Haramdan sakınmak farz mı?
- Haramları yani büyük günahları yapmamak farz mı?
- Haramdan kaçınmak vacip sevabı mı, farz sevabı mı kazandırıyor?
Değerli kardeşimiz,
Haramı Terk Etmek Farzdır
Haramı terk eden farz sevabı alır, zira haramı terk etmek de farzdır.
Haramı işleyen haram günahı aldığı gibi, haramı terk eden ve yapmayan da farz sevabı alır.
Farz ve vacip konusuna gelince:
Müçtehitleri çoğunluğu, vacip kavramını farz anlamında kullanmışlardır. Hanefi mezhebinin dışındaki diğer hak mezheplerde, hüküm bakımından vacip, farz anlamında kullanılır. Buna göre, vacip de farz demektir. İster vacip denilsin isterse de farz denilsin ikisiyle de aynı mana anlaşılır.
Ancak Hanefilere göre ise, kati delille sabit olan hükme farz, zanni delille sabit olan hükme vacip diyerek ikili bir ayırım yapmışlardır. Ancak Hanefîler, vacibin de farz gibi kesin olarak yapılması gerektiği görüşündedir. Onların bu ayırımı daha çok delilin kuvvetini ve inkârın dinî sonuçlarını göstermeyi hedefler.
Özetle, haramı terk eden ve yapmayan bir Müslüman farz sevabı alır. Farzı yerine getirmek de haramı terk etmek de sürekli ibadet etmektir, sevap kazanmaktır.
Haramdan Sakınmak ve Farzları Yerine Getirmek Şarttır
Yaradılışımızın gayesi olan Allah’a kulluğumuzu en güzel şekilde ifa için, Sevgili Peygamberimizin (asm) yolunu takip edip ilahi emir ve yasaklara riayet ederek, haramlardan kaçınmamız icap etmektedir.
İmandan sonra en büyük mükellefiyetimiz: farzları eda edip, haramlardan sakınmaktır. Her ikisi de aynı derecede emirdir. Bu iki emre uymak da farzdır; yapılması gerekenleri yapmak farz olduğu gibi, terk edilmesi gerekenleri de terk etmek yine farzdır.
Haramı Terk Etmek Önce Gelir
Bir insanın hastalıklara sebep olacak hallerden korunması, onun beslenmesinden, yiyip içmesinden daha önemlidir. Bunun gibi Müslümanların dini hayatlarını, maneviyatlarını ayakta tutmak için de inançla ilgili yanlışlardan temizlenmek, manevi kazançlarımızı yiyip bitiren haramlardan sakınmak daha mühim görünmektedir.
Nitekim İslam hukukunun esaslarını teşkil eden Mecelle’de bir hüküm olarak ifade edildiği gibi “Def-i mefasit, celb-i menafiden evladır.” yani kötülüklerden korunmak iyilik yapmaktan daha faziletlidir.

Çıkarılan Kayıtlar:
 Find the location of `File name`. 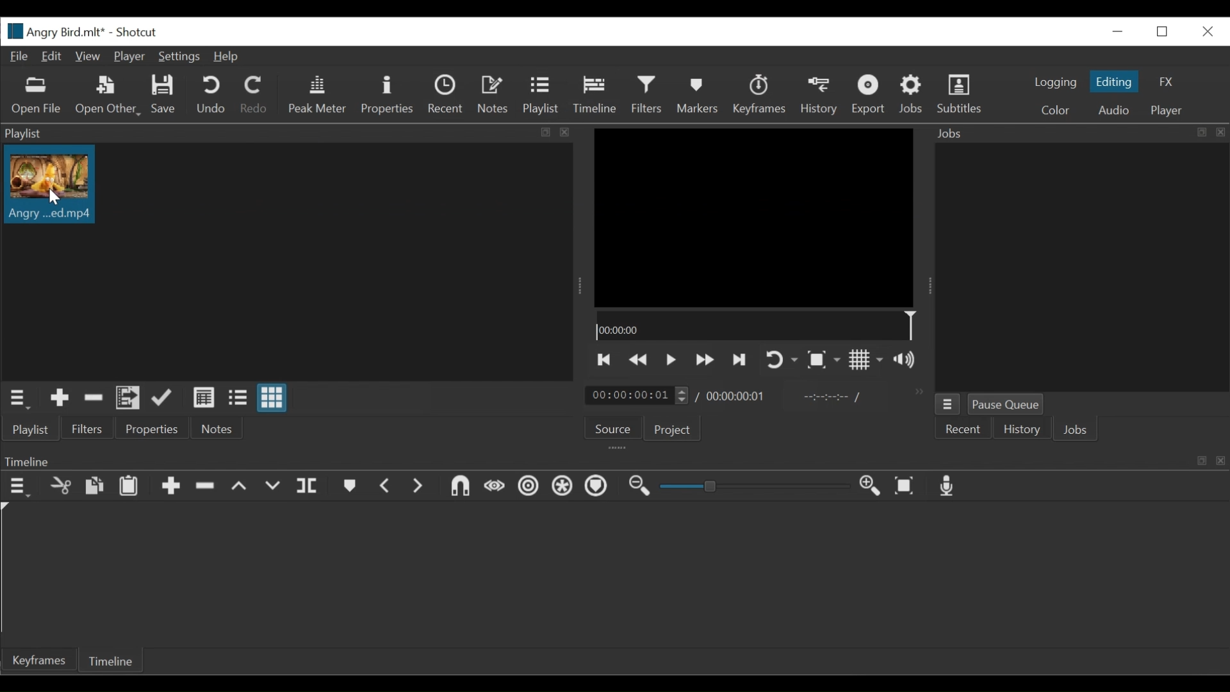

File name is located at coordinates (54, 31).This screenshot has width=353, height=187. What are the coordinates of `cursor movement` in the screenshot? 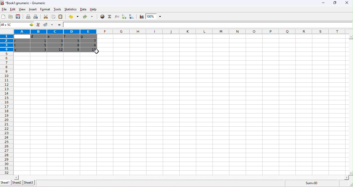 It's located at (96, 52). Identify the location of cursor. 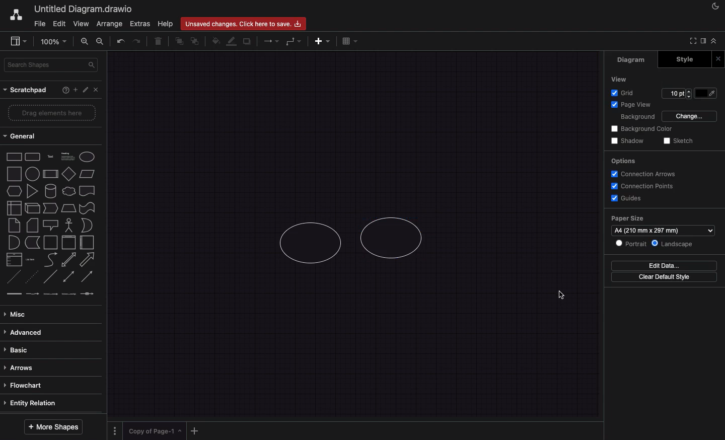
(560, 295).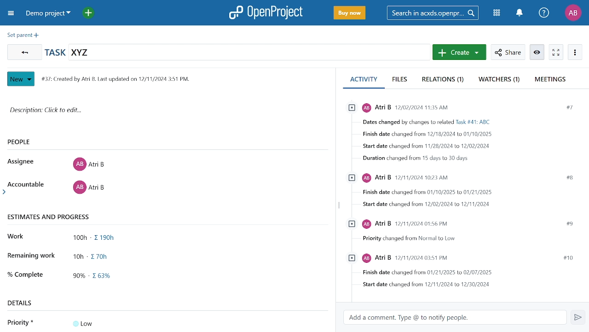  What do you see at coordinates (25, 35) in the screenshot?
I see `Set present` at bounding box center [25, 35].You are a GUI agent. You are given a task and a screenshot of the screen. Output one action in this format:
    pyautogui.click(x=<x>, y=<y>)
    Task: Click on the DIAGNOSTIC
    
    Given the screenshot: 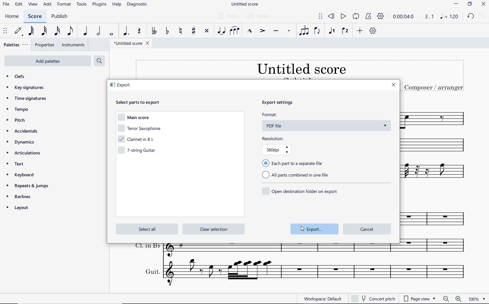 What is the action you would take?
    pyautogui.click(x=137, y=5)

Amaç 1: Haramdan sakınmaya dair metne göre Hanefiler, kati delille sabit olan hükmü nasıl adlandırır?
Amaç 2: Haramdan sakınmaya dair metni iki cümleyle özetleyiniz.
Amaç 3: Haramdan sakınmaya dair metni son cümlesinden sonra sürdürünüz.

Görev Sonucu 1: Farz.

Görev Sonucu 2: Haramı terk etmek farzdır ve haramdan kaçınan Müslüman farz sevabı kazanır; Hanefi dışındaki mezheplerde vacip farz anlamında kullanılırken Hanefiler, kati delille sabit olana farz, zanni delille sabit olana vacip diyerek bir ayırım yapar. İmandan sonra en büyük mükellefiyet farzları eda edip haramlardan sakınmaktır ve Mecelle'deki “Def-i mefasit, celb-i menafiden evladır.” hükmünde ifade edildiği gibi kötülüklerden korunmak iyilik yapmaktan daha faziletlidir.

Görev Sonucu 3:
Bilindiği gibi, maddi ve manevi her türlü terakki ve tekâmülün iki esası vardır: Faydalı işler görmek ve zararlılardan uzak durmak. Birincisine “celb-i nef’”, yani fayda vereni celp etmek deniliyor, ikincisine ise “def-i şer”, yani şerri gidermek. “Her zaman, def-i şerrin celb-i nef’a racih olduğu” yani ona üstün geldiği, ondan daha fazla önem kazandığı beyan edilmekte.
Zarar def edilmediği taktirde kazancın bir manası kalmaz. Dibi delik bir kovaya, su doldurmanın hiçbir manası yok. Öncelikle kazanca engel olan sebepler ortadan kaldırılarak kazancın önü açılmalı. Kur’an okumak tam manasıyla bir hayırdır. Biz, her harfinde en az on sevap bulunan bu ulvi ibadete başlarken, önce kovulmuş şeytanın şerrinden Allah’a sığınırız. Bu bir def-i şerdir. Bunu, celb-i nef, yani besmele çekme ve Kur’an okuma takip eder. Zarar yollarını kapamayan bir insan, kazandığından çok daha fazlasını kaybedebilir ve bu yolun sonu iflasa çıkabilir.
Haramı Terk Etmek Binler Sünnet Sevabı Kazandırır
Öncelikle ifade edelim ki, her sünnetin değeri vardır. Ancak bazı kimseler ne yazık ki bir sünneti yerine getirmek adına zaman zaman haramlara girebilmektedir. Örneğin hastayı ziyaret etmek sünnettir, ancak bu ziyarette gıybet gibi bir haram işlenebiliyor.
Bu nedenle sünneti işlemek ile günaha girme durumu çatışırsa, sünneti terk edip haram da girmemek tercih edilmelidir. Bu durumda haramı terk ederek binler sünnete mukabil sevap alınabilir.
Buna göre, gıybeti terk etmek farz olduğu için, belki de binler sünnetin sevabı alınabilir. Bu durum her haram konu için böyledir.
Şu halde, bir haramı yapmayan ve terk eden bir mümin, Allah’ın yapmayın emrine uygun hareket ettiği için, farz işlemiş ve farz sevabı almış olacağından, belki binler sünnete mukabil gelecek sevaplar alabilir.
Her Hükmün Derecesi Farklıdır
Şeriat kitaplarında; farzın vacipten, vacibin sünnetten daha sevaplı ve faziletli olduğu hükmü zahir ve sarih bir hükümdür.
Buna göre, haramı terk etmek farz, tahrimen mekruhu terk etmek vacip, mekruhu terk etmek de sünnet olur.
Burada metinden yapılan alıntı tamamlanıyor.